Application of the Political Economy to Rural Health Disparities by Monica M. Taylor
Author:Monica M. Taylor
Language: eng
Format: epub, pdf
Publisher: Springer International Publishing, Cham
Health Disparities in Prisoners
Prior research confirmed the adverse risks of inadequate health care and poorer health outcomes for people in the criminal justice system (Binswanger et al. 2009; Wilper et al. 2009). The differences in the healthcare systems of correctional facilities and the general population contributed to these outcomes and impacted the process and quality of health care delivery for inmates (Binswanger et al. 2012). The extent of chronic and infectious disease across racial and ethnic groups are not well known due to gaps in the research, mainly, from the exclusion of health conditions of inmates compared to the general population in national surveys (Wilper 2009). This creates a gross underestimation of disease prevalence in the U.S. However, given existing data, African Americans and minorities who were incarcerated have higher disease prevalence compared to non-incarcerated whites (Nkansah-Amankra 2013).

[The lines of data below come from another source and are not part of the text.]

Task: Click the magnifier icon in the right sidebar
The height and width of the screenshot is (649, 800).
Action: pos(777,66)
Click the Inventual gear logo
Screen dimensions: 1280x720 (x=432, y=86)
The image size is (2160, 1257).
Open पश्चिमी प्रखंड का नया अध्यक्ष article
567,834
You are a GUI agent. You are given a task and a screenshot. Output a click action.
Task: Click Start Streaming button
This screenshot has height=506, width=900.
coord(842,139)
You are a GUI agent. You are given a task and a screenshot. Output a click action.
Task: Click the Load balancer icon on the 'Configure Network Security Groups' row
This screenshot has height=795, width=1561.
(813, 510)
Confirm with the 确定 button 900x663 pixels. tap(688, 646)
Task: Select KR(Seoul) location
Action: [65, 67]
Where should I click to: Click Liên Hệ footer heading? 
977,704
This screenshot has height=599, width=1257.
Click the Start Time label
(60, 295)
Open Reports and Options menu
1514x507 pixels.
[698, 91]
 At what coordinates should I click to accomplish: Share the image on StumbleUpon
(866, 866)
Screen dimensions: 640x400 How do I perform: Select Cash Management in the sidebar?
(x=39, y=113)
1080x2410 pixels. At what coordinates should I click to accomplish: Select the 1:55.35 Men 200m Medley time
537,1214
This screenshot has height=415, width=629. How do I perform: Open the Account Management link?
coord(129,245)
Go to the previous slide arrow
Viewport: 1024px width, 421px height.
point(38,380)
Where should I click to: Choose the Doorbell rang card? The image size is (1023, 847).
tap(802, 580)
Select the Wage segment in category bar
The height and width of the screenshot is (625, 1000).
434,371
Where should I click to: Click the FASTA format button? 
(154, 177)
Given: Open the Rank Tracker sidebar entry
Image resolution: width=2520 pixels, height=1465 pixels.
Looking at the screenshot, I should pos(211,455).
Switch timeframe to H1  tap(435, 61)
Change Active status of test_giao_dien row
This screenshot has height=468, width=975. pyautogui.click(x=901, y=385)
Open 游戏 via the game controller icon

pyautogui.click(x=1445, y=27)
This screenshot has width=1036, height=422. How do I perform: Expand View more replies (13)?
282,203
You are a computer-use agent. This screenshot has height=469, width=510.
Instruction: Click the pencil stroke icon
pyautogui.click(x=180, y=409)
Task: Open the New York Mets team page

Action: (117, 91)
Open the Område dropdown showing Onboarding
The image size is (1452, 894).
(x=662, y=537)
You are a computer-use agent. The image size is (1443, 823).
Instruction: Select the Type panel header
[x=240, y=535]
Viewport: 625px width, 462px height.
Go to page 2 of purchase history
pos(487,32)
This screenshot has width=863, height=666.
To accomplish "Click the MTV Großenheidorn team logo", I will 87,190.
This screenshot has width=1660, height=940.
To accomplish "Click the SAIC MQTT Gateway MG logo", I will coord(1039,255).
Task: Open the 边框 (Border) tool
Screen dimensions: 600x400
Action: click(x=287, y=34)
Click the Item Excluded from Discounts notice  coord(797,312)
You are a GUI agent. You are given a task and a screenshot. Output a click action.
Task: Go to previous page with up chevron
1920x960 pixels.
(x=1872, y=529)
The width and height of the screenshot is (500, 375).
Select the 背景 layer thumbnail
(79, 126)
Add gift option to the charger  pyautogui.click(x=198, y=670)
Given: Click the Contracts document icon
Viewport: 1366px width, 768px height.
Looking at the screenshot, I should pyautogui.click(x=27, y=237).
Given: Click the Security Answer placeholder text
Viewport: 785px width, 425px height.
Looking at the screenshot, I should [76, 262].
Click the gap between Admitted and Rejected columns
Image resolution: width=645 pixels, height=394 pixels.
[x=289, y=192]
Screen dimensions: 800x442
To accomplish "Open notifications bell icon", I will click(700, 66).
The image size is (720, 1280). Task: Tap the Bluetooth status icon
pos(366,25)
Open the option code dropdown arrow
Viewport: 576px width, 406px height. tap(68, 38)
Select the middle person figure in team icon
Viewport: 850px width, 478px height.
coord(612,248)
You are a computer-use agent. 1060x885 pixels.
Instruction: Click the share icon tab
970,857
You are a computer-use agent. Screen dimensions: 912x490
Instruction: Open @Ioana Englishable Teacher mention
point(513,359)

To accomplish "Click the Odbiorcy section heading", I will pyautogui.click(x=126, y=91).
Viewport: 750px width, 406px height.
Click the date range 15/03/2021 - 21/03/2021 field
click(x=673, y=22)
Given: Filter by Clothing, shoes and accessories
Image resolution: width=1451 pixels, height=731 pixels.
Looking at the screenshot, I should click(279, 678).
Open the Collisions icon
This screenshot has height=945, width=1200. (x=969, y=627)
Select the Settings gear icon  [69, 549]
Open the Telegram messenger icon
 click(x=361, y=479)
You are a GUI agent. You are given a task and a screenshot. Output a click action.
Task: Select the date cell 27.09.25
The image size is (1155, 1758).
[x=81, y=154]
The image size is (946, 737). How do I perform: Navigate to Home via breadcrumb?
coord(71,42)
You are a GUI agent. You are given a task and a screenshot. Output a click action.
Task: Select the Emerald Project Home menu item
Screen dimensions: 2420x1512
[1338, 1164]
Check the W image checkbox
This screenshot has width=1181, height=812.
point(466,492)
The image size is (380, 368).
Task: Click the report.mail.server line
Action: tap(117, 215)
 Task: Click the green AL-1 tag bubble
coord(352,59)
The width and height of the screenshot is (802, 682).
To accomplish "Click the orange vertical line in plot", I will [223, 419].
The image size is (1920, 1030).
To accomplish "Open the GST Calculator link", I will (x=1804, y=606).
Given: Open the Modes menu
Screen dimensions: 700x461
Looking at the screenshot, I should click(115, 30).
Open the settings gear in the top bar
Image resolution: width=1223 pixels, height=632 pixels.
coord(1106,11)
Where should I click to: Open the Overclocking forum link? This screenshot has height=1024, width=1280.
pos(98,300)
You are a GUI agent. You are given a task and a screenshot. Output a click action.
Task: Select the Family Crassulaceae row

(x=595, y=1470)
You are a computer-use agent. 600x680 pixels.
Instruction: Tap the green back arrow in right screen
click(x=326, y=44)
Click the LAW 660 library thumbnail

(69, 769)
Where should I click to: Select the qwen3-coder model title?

Studies showed that people with mental illnesses were not on their psychiatric medication at the time of arrest. Also, many inmates with a physical condition lacked continuity of care while in prison custody. The prison system is also renowned for its malicious treatment of inmates and reprehensible environment (Covin 2012). Coordinated efforts between the correctional system and community health services for inmates transitioning back into the community could alleviate the risk of mortality linked to prison release (Rosen et al. 2008). Studies showed that men released from prison in North Carolina had a greater risk of death as a result of their vulnerability to injuries and medical conditions common in correctional facilities. In addition, this latter effort could also improve medication compliance. Given these aforementioned challenges, scholars offered alternative measures to decrease health disparities among inmates (Binswanger et al. 2017). Researchers recommended screening for infectious and chronic diseases that were prevalent among incarcerated populations upon prison entry, during custody, at the point of release and during the probationary period. Studies showed that these additive initiatives would control healthcare costs and improve public safety. However, federal policies restricted public funding for health care services for prisoners and financing was subjected to funds allocated from taxpayers.